モアブという国は、南ユダ王国の東の方、死海を隔てて隣の国です。もともと、アブラハムの甥のロトとその娘から始まった国です。そういういみでは、イスラエルとは親戚同士ですが、イスラエルの国は、モアブに対して友好的に交わろうとしましたが、モアブはそれを拒否して、イスラエルに敵対してきました(例外的にルツの時代は、友好関係にあったようです)。それで、モアブ人は、「主の集会に加わってはならない」と律法に記されています(申命記23章3節)。
この15章では、預言者イザヤは、モアブに対して「ああ」という嘆きのことばで預言をしています。モアブという国は、南ユダ王国にとって敵国のような状況でしたが、イザヤはモアブの滅亡の預言を喜びながらではなく、心からの悲しみをもって預言しています(15章3節、16章9節参照)。どうやら、イザヤは主からの幻の中で、あまりの悲惨な状況を目の当たりに見て、悲しみを禁じ得なかったようです。町の名前が出てきますが、明確には特定は出来ませんが、モアブの北部の町(アル)、南部の町(キル、ヘシュボン、ツォアル)へと、北の方から敵が侵入してきている様を描いています。
最近、私たちは、フランスでのテロ事件、シリアの大勢の難民たち、それに、トルコによるロシア爆撃機の撃墜のニュースなど、次々と、不安なニュースが流れてきます。イスラエルでは日常的にテロ事件が勃発しています。アフリカの国々でもそうです。そもそも、シリアでは、パリのテロ事件のようなことが日常茶飯的に起きています。さらに、シリアやアフリカの諸国では、独裁政治や大国の思惑の中で混乱があります。イザヤの時代にあった悲劇が、今日でも起きています。

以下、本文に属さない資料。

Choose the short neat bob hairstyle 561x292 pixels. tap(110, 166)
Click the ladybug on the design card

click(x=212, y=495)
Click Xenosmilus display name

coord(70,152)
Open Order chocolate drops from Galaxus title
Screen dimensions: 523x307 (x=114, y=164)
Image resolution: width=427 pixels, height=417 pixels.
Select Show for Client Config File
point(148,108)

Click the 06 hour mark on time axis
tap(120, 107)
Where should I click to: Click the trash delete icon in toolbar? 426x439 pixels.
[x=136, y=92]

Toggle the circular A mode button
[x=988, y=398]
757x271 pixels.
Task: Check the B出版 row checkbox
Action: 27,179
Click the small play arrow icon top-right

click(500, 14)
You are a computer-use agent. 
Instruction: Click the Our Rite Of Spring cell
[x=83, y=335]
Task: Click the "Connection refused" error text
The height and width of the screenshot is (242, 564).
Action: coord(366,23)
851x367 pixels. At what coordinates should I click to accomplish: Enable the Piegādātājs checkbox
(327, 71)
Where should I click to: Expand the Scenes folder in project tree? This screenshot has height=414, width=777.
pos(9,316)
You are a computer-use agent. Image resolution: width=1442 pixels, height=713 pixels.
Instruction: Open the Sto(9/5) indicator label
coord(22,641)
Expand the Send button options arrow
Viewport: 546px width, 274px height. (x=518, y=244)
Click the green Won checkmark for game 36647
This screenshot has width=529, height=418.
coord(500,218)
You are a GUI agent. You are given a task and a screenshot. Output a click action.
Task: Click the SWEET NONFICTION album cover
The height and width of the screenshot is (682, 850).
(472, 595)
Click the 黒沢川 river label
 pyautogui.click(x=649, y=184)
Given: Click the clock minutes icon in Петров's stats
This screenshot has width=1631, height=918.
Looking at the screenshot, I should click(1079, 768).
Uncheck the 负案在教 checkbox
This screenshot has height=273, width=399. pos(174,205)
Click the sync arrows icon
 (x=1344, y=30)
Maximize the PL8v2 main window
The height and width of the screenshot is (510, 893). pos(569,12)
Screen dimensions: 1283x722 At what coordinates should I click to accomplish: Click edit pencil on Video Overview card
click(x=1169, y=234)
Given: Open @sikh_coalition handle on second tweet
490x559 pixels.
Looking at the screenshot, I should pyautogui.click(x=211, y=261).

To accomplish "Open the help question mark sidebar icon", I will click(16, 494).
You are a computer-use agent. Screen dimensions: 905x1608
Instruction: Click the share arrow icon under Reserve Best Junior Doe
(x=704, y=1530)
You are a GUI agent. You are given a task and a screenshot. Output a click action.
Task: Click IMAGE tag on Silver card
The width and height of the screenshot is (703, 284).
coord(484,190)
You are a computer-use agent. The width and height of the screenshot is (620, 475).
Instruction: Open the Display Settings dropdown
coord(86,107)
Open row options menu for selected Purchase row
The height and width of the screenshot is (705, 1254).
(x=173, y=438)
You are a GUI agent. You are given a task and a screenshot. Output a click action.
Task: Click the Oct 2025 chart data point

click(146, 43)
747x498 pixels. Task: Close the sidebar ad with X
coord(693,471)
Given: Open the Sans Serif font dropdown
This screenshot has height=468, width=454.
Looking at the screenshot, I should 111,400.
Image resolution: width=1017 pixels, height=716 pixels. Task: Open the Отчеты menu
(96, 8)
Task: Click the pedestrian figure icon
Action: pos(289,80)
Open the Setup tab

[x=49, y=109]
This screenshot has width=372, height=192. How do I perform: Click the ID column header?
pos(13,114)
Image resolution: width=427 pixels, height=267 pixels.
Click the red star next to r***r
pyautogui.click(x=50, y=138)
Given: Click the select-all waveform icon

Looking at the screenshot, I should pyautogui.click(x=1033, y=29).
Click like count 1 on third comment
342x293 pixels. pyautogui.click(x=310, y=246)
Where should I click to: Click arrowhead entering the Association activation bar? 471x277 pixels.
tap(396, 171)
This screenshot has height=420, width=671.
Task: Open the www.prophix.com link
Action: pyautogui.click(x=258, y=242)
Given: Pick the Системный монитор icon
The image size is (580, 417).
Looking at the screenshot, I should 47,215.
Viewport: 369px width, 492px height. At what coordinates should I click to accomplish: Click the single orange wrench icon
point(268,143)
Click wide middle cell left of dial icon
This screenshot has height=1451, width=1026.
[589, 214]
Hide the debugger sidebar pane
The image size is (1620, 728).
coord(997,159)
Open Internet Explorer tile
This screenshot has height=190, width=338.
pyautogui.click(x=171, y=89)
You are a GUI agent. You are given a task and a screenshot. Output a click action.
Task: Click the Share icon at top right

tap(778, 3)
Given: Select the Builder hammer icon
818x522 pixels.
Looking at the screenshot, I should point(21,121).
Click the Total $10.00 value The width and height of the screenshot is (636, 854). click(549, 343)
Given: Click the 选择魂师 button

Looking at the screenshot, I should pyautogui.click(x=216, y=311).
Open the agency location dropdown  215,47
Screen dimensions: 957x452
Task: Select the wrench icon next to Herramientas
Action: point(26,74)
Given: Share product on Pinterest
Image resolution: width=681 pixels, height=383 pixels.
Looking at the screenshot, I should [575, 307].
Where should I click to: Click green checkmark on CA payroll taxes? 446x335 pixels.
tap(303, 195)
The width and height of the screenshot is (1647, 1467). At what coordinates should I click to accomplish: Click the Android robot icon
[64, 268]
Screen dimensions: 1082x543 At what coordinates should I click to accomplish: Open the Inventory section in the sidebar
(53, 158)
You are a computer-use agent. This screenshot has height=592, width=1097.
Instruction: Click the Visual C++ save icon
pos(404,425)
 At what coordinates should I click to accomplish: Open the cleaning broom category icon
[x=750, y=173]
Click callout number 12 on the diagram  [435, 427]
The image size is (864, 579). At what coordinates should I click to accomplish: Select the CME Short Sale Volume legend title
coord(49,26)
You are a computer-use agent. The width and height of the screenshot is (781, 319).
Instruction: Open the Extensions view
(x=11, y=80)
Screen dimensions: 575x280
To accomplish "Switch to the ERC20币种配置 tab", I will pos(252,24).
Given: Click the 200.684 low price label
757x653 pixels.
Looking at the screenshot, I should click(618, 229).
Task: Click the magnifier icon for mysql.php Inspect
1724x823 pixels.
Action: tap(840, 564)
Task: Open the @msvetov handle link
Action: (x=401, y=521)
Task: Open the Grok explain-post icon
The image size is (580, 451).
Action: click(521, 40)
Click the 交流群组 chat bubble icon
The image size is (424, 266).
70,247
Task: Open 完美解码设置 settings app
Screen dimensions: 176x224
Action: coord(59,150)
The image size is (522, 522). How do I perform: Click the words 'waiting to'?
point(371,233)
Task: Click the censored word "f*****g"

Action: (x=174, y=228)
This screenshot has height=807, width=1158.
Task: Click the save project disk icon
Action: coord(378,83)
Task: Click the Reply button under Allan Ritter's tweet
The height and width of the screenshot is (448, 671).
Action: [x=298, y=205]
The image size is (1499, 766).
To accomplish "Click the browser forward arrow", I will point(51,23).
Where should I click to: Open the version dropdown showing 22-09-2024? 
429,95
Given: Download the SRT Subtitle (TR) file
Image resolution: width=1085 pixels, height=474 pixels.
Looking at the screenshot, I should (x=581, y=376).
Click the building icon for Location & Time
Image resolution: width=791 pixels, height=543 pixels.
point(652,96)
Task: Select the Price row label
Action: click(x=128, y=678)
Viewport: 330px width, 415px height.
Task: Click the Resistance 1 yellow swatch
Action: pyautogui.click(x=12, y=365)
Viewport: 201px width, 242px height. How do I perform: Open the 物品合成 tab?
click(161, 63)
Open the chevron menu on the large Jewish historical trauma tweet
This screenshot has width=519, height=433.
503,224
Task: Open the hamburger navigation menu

イスラエルとエルサレムの平和のために、そして、シリアの難民のため、中東の平和のため、北朝鮮の人たちのため、日本の平和のために、祈ります。創造主はもともと、地球上にひとつの神の家族を形成することを目的として、アダムとエバを創造されました。そして、神の御子イエス・キリストが永遠の平和を打ち立てるために、この地に人となられて、十字架の上で全人類の罪を贖われました。しかし、サタンは、暗闇の霊の世界で、人類の背後から破壊と滅びをもたらそうとして暗躍しています。私たちは天と地と海と水の源を創造された全能なる主に祈り求めます。「天において、神の御心が成る通り、この地において、御心が成就しますように」。